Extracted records
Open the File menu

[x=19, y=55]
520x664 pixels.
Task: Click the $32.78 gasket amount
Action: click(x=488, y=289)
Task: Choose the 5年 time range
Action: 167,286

> What to work on: Give back every line of the data exactly.

> Expected answer:
Open the File menu

[x=19, y=55]
520x664 pixels.
Task: Click the $32.78 gasket amount
Action: click(x=488, y=289)
Task: Choose the 5年 time range
Action: 167,286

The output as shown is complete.